I'm mostly answering how and why the available data can be sufficient. This is what I understand your question to be about.
Don't worry too much, you have the most important data available. I'm not sure if you have a background in statistics and time series and have now been assigned this task or if you have a background in supply chain management. Please don't feel insulted if I explain familiar concepts to you.
You do not have data about how much stock came in at what moment. There are a couple of ways to manage stocks, one or a combination of which will probably have been used in the past:
- It could have been an economic order quantity (EOC) per SKU (which determines the restocking frequency at a given level of demand) combined with a safety stock per SKU.

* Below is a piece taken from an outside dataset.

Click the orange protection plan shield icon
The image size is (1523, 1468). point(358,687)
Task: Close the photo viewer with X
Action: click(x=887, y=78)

- It could have been a kanban system with two containers where you order a new container as soon as you open the last one in stock. (If deliveries are in fixed intervals, not every SKU can be on its EOC. Some will typically be on a kanban system.)
- Some inventory could be managed by your suppliers. (This happens when sales for a particular product are very difficult to predict and the supplier has better demand forecasts)
Even if you do not have the past data about stock intake, you should be able to find out with which policies this supermarket operates. This tells you enough about stock intake to construct your model and get actionable recommendations from it.
Regarding stockouts, you do not crucially need data about past stockouts per SKU per day I think. You can find your clusters using data about sales per day per SKU. This data you should have, right? (I couldn't imagine a supermarket who doesn't log this data.) I don't understand why you would want to find clusters based on stockouts in the first place. Stockouts are a delayed consequence of exceptional demand, at best a proxy for measuring demand. You have the direct data of this demand (daily sales), base your clusters on that data.